Do conversations designers understand their users’ frustrations?

Conversational interfaces Research


There is no 1 to 1 match between error types on the developers’ and users’ sides. Users are the most frustrated when they don’t understand why there was an error. Intent misclassification is the biggest cause of these frustrating errors.

What did they do?

The Japanese researchers built a fake calendar skill for Alexa that had 3 pre-planned errors. They wanted to see how users thought Alexa made errors and compare those assessments to how developers understood the error. They recorded 30 peoples’ interactions with this calendar skill using specific tasks. They then asked participants to rate their frustration for each error.

What did they find?

The most frustrating error type, and their level of frustration, was as follows:

  1. U1 Reason Unknown (68.3%)
  2. U3 Utterance Pattern Match Failure (56.7%)
  3. U2 Speech Misrecognition (46.2%)

They also found that “Intent Misclassification” was the largest contributor (68.8%) to the “Reason Unkown” user error type.

A little deeper

The researchers match the user and the developer’s perspectives for each of the 481 errors. We see that the users’ failure types all come from different failures from the developers’ perspective. Similarly, all but one of the developer’s failure types come from the three types of user-perceived errors. Only D6 (Partial Speech Misrecognition) is always associated with U2 (Speech Misrecognition).
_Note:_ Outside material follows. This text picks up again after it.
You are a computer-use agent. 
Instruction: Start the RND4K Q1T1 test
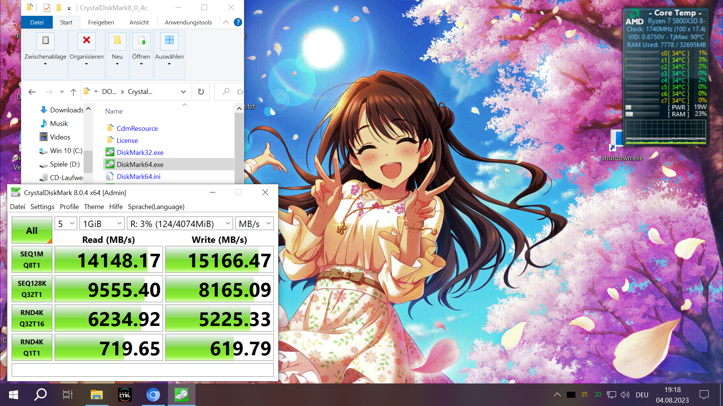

From “Different Types of Voice User Interface Failures May Cause Different Degrees of Frustration.”
Developer’s perspective

D1 Intent Pattern Match Failure

D2 Slot Value Extraction Failure

D3 System Not In Listen Mode

D4 Intent Misclassification

D5 Utterance Not Directed To System

D6 Partial Speech Misrecognition

D7 Complete Speech Misrecognition.

User’s perspective

U1 Reason Unknown

U2 Speech Misrecognition

U3 Utterance Pattern Match Failure.

So what?

Conversational designers should try to avoid design choices that can lead Intent misclassifications, as this error type tends to leave users frustrated and uncertain why the error occurred. Designers can be especially mindful of their utterance patterns to help reduce the likelihood of these errors.